The problem | Could you write out each of the records below exactly?

Stored data entries
- - - - - - -
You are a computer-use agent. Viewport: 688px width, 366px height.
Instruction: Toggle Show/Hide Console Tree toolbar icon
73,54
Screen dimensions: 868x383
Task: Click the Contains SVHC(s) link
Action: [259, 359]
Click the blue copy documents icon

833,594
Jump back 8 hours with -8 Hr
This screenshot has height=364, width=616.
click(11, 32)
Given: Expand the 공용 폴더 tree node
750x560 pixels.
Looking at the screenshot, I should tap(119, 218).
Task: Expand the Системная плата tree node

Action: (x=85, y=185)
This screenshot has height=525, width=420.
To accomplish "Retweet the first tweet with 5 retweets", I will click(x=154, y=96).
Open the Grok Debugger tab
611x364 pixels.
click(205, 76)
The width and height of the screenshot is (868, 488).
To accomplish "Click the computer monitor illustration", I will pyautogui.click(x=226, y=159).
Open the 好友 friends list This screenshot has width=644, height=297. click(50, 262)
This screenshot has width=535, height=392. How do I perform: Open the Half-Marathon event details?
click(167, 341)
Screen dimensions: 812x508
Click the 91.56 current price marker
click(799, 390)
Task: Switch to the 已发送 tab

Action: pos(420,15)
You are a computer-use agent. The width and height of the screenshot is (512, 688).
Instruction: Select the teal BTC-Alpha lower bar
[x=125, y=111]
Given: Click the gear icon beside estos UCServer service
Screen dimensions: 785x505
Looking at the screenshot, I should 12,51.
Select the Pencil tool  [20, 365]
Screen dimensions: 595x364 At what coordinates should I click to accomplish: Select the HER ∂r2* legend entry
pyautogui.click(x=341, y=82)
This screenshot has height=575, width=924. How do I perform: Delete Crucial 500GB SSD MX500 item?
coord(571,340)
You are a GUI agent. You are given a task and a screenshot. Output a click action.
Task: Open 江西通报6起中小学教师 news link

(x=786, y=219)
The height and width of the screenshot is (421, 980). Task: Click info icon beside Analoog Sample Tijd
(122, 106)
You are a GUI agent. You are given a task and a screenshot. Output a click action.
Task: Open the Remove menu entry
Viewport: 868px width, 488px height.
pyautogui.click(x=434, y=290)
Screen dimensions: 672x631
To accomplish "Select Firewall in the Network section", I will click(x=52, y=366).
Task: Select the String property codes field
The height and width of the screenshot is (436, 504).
- - - - - - -
Output for this exercise |
You are a computer-use agent. Viewport: 688px width, 366px height.
Instruction: Toggle Show/Hide Console Tree toolbar icon
73,54
Screen dimensions: 868x383
Task: Click the Contains SVHC(s) link
Action: [259, 359]
Click the blue copy documents icon

833,594
Jump back 8 hours with -8 Hr
This screenshot has height=364, width=616.
click(11, 32)
Given: Expand the 공용 폴더 tree node
750x560 pixels.
Looking at the screenshot, I should tap(119, 218).
Task: Expand the Системная плата tree node

Action: (x=85, y=185)
This screenshot has height=525, width=420.
To accomplish "Retweet the first tweet with 5 retweets", I will click(x=154, y=96).
Open the Grok Debugger tab
611x364 pixels.
click(205, 76)
The width and height of the screenshot is (868, 488).
To accomplish "Click the computer monitor illustration", I will pyautogui.click(x=226, y=159).
Open the 好友 friends list This screenshot has width=644, height=297. click(50, 262)
This screenshot has width=535, height=392. How do I perform: Open the Half-Marathon event details?
click(167, 341)
Screen dimensions: 812x508
Click the 91.56 current price marker
click(799, 390)
Task: Switch to the 已发送 tab

Action: pos(420,15)
You are a computer-use agent. The width and height of the screenshot is (512, 688).
Instruction: Select the teal BTC-Alpha lower bar
[x=125, y=111]
Given: Click the gear icon beside estos UCServer service
Screen dimensions: 785x505
Looking at the screenshot, I should 12,51.
Select the Pencil tool  [20, 365]
Screen dimensions: 595x364 At what coordinates should I click to accomplish: Select the HER ∂r2* legend entry
pyautogui.click(x=341, y=82)
This screenshot has height=575, width=924. How do I perform: Delete Crucial 500GB SSD MX500 item?
coord(571,340)
You are a GUI agent. You are given a task and a screenshot. Output a click action.
Task: Open 江西通报6起中小学教师 news link

(x=786, y=219)
The height and width of the screenshot is (421, 980). Task: Click info icon beside Analoog Sample Tijd
(122, 106)
You are a GUI agent. You are given a task and a screenshot. Output a click action.
Task: Open the Remove menu entry
Viewport: 868px width, 488px height.
pyautogui.click(x=434, y=290)
Screen dimensions: 672x631
To accomplish "Select Firewall in the Network section", I will click(x=52, y=366).
Task: Select the String property codes field
The height and width of the screenshot is (436, 504).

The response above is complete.